Because it’s not all arbeit and no play, of course—this is a socially-oriented brewery, but it’s a brewery nonetheless. There are pinball machines beneath the plywood murals bearing George Floyd’s name, and the beers themselves are fun and cheeky. (See: Gayderhosen.)

“The initial idea for the space was kind of ‘German beer hall meets up North dive bar,’” head brewer Aaron Herman says. He’s been brewing for more than a decade, most recently and extensively for Town Hall Brewery, where he spent almost six years. 

Herman wanted some of that German influence to make its way to the taps, but their small 10-barrel system is meant for experimenting with lots of styles: kettle sours, hazy beers. Take Arbeiter’s Yuzu Cold IPA—their take on a totally new crossover style of IPA that uses pilsner malt and lager yeast, it’s already their second cold IPA. 

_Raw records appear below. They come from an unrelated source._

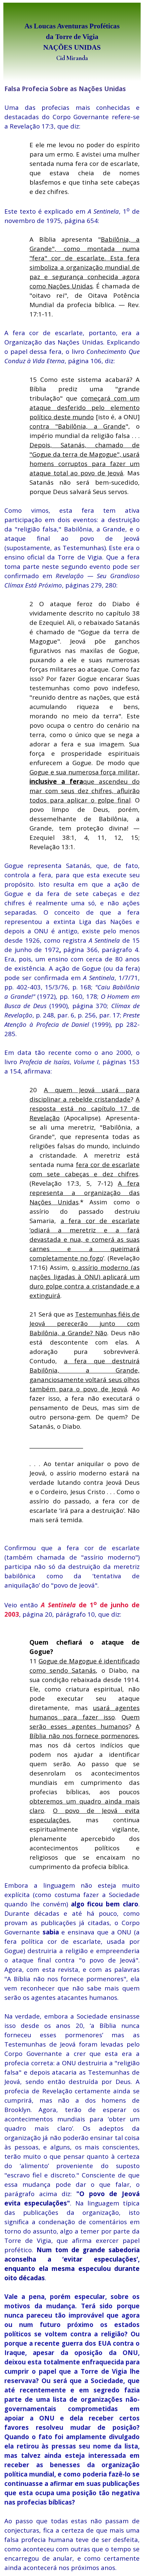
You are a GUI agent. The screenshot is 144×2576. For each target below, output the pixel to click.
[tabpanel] (72, 42)
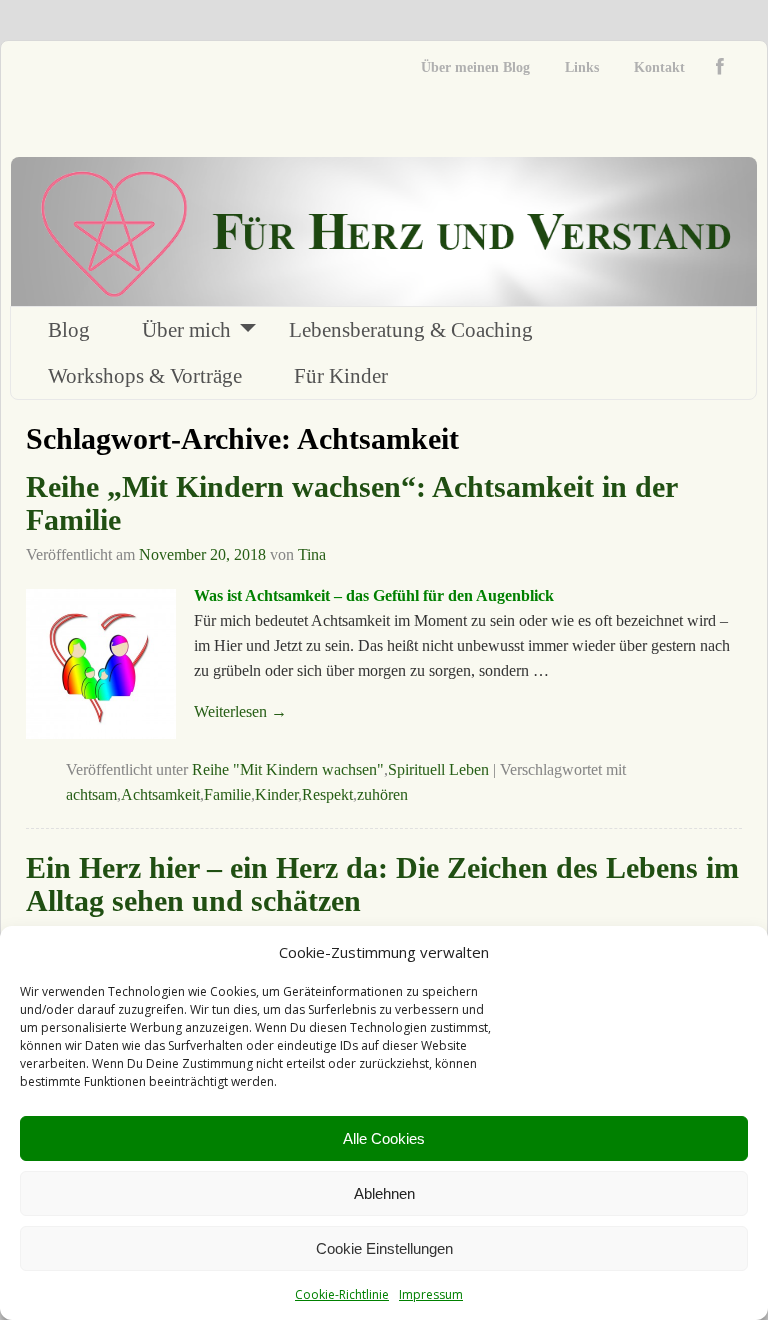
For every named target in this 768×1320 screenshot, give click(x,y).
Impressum (431, 1294)
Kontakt (659, 67)
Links (582, 67)
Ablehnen (384, 1193)
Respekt (327, 794)
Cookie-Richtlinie (342, 1294)
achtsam (91, 794)
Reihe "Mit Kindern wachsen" (288, 769)
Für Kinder (341, 376)
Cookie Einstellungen (384, 1248)
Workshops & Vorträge (145, 376)
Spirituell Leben (438, 769)
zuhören (382, 794)
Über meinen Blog (475, 67)
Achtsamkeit (160, 794)
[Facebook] (724, 67)
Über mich (186, 330)
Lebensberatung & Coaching (411, 330)
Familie (227, 794)
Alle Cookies (384, 1138)
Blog (69, 330)
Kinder (276, 794)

They’ve had other brewers reach out to ask… “How do you brew that, exactly? Dip hopping: What’s that all about?”

Credit: Bryan Frank

“It’s been fun seeing them pop up around town, because we’re fairly certain we’re the first brewery in the Twin Cities, maybe even the state, to brew one,” Voeltz says. 

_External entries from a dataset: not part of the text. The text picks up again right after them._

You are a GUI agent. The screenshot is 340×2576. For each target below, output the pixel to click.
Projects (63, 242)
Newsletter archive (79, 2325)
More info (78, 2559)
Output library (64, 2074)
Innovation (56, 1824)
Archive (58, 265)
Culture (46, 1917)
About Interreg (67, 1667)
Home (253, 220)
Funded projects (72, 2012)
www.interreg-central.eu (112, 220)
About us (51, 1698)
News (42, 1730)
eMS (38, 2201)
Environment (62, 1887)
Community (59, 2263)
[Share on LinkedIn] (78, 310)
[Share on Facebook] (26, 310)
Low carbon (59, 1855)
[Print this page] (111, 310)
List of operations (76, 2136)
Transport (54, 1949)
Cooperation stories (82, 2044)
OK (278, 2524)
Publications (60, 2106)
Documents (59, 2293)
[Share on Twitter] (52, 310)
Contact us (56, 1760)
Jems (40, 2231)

“I think Aaron’s done a great job at not only making classic styles of beer—we all have an affinity towards the Haha Pilsner and stuff like that—but it’s been really fun to watch him grow and watch his mind work,” adds Choi.

The Arbeiter team thinks being adaptable is what helped them weather the long road to opening, and then opening during a pandemic… and then navigating what it means to run a brewery after that pandemic doesn’t end.

“We had three really good months in the middle of the summer to give us a glimpse of what it could be like,” Voeltz says, before Delta hit and things slowed down again.

Conveniently, Choi says that making connections with neighborhood groups and businesses in their community—always a priority of theirs—has helped them get through the challenges the pandemic has thrown their way. 

“We’re just hoping, because we don’t have any history pre-pandemic, that things keep going up from here,” he says. If you’re a community member in Longfellow (or beyond), Arbeiter will throw open its doors this weekend for Minnehaha Open Streets, and they’re participating in a Harvest Ride that takes cyclists on a Minneapolis brewery tour from LynLake to Eastlake to Arbeiter to Northbound to Venn Brewing Company.